Her research, summarised in the book Native Listening, centres on human listeners' recognition of spoken language, and in particular on how the brain's processes of decoding speech are shaped by language-specific listening experience.

===Awards and honours===
Cutler was elected a Fellow of the Royal Society in 2015 for her work on sentence processing and phoneme recognition. Cutler was elected as Foreign Member of the American Philosophical Society in 2007 and Foreign Associate of the National Academy of Sciences in 2008. In Australia, she was elected as Honorary Fellow of the Australian Academy of the Humanities in 2008 and as Fellow of the Academy of the Social Sciences in Australia in 2009.

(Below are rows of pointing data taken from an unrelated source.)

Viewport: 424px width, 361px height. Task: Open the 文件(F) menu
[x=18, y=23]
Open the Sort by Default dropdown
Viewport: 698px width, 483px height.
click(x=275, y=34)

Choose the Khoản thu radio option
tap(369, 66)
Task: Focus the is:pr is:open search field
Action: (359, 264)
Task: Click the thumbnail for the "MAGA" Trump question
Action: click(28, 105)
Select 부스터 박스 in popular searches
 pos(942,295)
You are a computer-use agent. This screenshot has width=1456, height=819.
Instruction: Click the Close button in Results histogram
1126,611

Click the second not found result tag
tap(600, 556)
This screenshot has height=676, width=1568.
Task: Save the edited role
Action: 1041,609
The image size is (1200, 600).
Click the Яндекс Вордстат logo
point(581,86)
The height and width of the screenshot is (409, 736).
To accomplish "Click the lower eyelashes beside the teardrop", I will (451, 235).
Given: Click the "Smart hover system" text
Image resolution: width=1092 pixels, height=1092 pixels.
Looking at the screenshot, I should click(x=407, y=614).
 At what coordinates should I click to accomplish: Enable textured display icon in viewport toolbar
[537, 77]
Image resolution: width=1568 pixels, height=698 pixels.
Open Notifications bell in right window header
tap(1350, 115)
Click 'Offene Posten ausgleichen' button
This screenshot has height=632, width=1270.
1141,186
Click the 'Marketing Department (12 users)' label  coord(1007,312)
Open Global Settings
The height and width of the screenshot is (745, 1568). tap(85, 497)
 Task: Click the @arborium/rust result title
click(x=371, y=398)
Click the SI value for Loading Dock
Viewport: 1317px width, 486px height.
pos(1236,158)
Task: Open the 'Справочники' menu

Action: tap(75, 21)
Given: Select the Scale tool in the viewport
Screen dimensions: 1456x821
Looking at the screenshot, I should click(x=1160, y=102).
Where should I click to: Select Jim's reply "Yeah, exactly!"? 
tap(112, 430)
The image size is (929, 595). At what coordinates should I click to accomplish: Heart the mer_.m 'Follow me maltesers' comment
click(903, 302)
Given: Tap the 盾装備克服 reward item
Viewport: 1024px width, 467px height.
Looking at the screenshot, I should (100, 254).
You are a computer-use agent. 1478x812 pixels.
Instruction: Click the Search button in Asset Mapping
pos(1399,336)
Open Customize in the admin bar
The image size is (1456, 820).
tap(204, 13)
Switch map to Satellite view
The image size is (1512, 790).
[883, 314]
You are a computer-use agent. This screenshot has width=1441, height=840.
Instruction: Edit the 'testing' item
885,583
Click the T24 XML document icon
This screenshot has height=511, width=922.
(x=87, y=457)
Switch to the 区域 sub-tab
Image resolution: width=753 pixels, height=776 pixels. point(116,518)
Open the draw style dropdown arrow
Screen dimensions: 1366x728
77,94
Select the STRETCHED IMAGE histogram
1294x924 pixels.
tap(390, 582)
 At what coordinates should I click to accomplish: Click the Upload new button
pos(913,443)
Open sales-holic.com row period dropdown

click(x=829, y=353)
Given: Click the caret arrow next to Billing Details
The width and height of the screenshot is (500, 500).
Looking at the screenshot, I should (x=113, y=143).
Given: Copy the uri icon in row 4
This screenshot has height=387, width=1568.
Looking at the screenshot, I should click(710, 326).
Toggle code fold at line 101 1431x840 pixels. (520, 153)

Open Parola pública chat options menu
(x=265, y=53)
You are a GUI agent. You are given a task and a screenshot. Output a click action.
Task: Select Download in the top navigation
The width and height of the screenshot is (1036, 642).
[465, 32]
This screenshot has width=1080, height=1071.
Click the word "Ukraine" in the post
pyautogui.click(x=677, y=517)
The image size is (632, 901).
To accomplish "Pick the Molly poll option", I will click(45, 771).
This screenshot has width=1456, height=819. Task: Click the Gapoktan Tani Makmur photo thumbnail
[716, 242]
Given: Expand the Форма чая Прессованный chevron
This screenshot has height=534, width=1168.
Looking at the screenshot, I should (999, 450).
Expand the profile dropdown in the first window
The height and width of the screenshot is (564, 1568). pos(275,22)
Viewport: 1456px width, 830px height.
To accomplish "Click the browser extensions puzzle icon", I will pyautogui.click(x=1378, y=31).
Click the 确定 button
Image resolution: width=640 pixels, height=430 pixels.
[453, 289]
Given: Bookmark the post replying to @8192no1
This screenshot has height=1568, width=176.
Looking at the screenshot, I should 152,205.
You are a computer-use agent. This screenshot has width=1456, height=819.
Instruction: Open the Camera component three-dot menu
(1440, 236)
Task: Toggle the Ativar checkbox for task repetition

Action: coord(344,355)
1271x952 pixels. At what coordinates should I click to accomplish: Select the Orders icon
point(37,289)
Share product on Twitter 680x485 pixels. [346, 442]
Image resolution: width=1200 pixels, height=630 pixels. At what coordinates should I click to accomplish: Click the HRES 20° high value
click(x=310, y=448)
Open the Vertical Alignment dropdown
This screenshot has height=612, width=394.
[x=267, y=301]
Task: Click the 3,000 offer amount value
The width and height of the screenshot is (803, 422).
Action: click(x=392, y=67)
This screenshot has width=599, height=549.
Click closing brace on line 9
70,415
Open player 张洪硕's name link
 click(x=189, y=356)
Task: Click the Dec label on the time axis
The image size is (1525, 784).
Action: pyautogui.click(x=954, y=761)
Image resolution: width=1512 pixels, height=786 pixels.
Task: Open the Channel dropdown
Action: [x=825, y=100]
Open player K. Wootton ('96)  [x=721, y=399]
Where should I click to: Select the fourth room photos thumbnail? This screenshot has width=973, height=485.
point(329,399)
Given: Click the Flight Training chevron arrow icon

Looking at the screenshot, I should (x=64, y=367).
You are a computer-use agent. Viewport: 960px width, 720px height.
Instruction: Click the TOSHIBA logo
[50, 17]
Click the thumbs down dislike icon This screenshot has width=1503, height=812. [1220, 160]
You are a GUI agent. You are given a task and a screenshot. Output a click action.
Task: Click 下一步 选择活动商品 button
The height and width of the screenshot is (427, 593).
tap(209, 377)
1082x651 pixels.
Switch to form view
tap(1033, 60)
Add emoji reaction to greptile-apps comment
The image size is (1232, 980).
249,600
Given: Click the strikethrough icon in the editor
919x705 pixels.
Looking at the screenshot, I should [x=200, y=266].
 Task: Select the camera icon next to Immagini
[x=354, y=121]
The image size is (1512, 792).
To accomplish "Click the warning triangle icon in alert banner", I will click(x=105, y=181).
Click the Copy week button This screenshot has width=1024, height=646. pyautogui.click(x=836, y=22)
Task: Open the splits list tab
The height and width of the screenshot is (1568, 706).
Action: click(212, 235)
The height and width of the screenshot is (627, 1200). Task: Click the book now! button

In 2000 Cutler was elected member of the Royal Netherlands Academy of Arts and Sciences. Her work has also received the 1999 Spinoza Prize of the Netherlands Organisation for Scientific Research and the International Speech Communication Association Medal. In 2020 she was elected a Fellow of the British Academy (FBA) and she received the Silver Medal in Speech Communication from the Acoustical Society of America (ASA).